空野雑報

ソマリア中心のアフリカニュース翻訳・紹介がメイン(だった)。南アジア関係ニュースも時折。なお青字は引用。

国連安全保障理事会,マリ介入を認める

2012-12-21 17:25:58 | Newsメモ
 但し,Ecowasは3300を予定するが,介入は早くて2013年9月までは始まらない由。

BBC UN backs Mali intervention force to oust rebels 20 December 2012

 原案作成はフランスにより,何段階かにわけてマリの再統合を意図する。unanimouslyとあるので満場一致で賛成の様子。さしあたり,介入軍の任期は1年とある。この決議は,マリへのbenchmarksをも設定するもので,政治的和解や軍隊の訓練の改善も課題の内である。

 というか,マリ北部が反乱側に制圧されたとき壊滅したcollapsedマリ軍を再建rebuildする必要があるのである。

 政治的条件の成熟について,具体的には,4月ないし技術的に可能な限り早期に選挙を行うべきだとする。Ban事務総長は,そうした事態の進展を見極める必要がある。

 Afisma(the African-led International Support Mission in Mali)の任務は,マリ北部をテロリスト,極端主義の武装集団から解放する助けをするため,「すべての必要な手段all necessary measures」と取りうるものとする。この点,AMISOMより条件はいいかもしんない。

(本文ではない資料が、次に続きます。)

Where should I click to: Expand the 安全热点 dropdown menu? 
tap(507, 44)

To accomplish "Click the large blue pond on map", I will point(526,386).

 まあ,3300とされる兵力が,本当に計画通りいくかどうかは―「Whether that number can be reached is not clear」なのだが(By Will Ross, BBC West Africa prepares to take on Mali's Islamists 21 November 2012)。

 Ecowasの予算の2/3を拠出する,地域大国ナイジェリア。シエラレオネ内戦の際には1万人を派遣したナイジェリアが,今回はざっと1個大隊分,700名ほどの派遣にとどまるとか。ナイジェリア「ナイジェリア,出るぞ!」といわれましても,いついらっしゃることか,とか。

 同情すべき余地はある。ナイジェリアは,自国の軍がマリ北部解放のための戦闘に巻き込まれるであろうことまで口にするという。というのも,マリ軍の崩壊具合が著しいからだ―「"The Malian army is split, demoralised and doesn't have the experience and coherence in terms of structure and hierarchy to be able to partner any international force" 」,ここまで否定的な評価も,なかなかないだろう。

 そんなだから,いかに深い経験に満ちたナイジェリア軍であってさえ,非常に困難な仕事なのだと記事は続く。装備もよく,既に現地で兵を増強しもし,また国外で戦闘経験を積んだ戦闘員も来着し,イスラミスト・ジハーディストたちと―しかも砂漠で―戦うのは非常に困難な提案である,モンロビアやフリータウンを防衛するのに比して―クイーンランド大講師(国際安全保障)のHunt氏は言う。

 シエラレオネで,ナイジェリア軍は厳しい状況に直面し,厳しい手段で応じた―集団処刑だとか―。そしてそれは,今現に,国内でBoko Haramと国軍とがやり合っていることだとアムネスティなどは主張する。政府側は反論するが,その当否真偽はさておいて,いまマリに介入するなら,自爆テロなり教会・モスク襲撃なり民間人無差別虐殺なり,同じような目にあうだろうことは変わらない。

 ―丁度今,ケニアがそう言う目にあっているようにだ。そしてアムネスティの報告書の言う如く「Trapped In The Cycle Of Violence 」な状況に陥る(というか,今現に陥っているようにしか思えないわけだが)。

 軍を展開する上では,気象条件,地形的条件,補給路の条件も悪しきに過ぎる。
 マリ首都Bamakoからイスラミスト支配下のGaoまで,1200kmもある。ヘリか何かで輸送するのだろうか? 空路で間に合わすなんて贅沢は,米軍にさえ不可能なんではあるまいか。
 砂嵐の季節にはどうするのか。

 さらには,古代以来の交易路がその辺に通じていて,人身売買組織や麻薬密売組織や反乱諸勢力は,多少の物資の補給ができる(つまり,ゲリラ戦が可能な程度には,だろうが,彼らはそれでも「聖戦」を続けることができる)。リビアから持ち込んだものもある。

 …以上,マリの反乱に関する記事のはずが,ナイジェリアの対応とその事情について多くを述べる記事であったりして,これが西アフリカ全体に関わる事件なのだということを如実に教える。さらにはマリと南辺を接するナイジェリアとしても,下手にマリがイスラミストに支配されると―90年代の悪夢がよみがえるところだ。

 Boko HaramとマリのIslamistsの関係だって心配だ。

 関連諸国にとって,非常に頭の悩まされるものである―という,再確認の記事として読んでみた。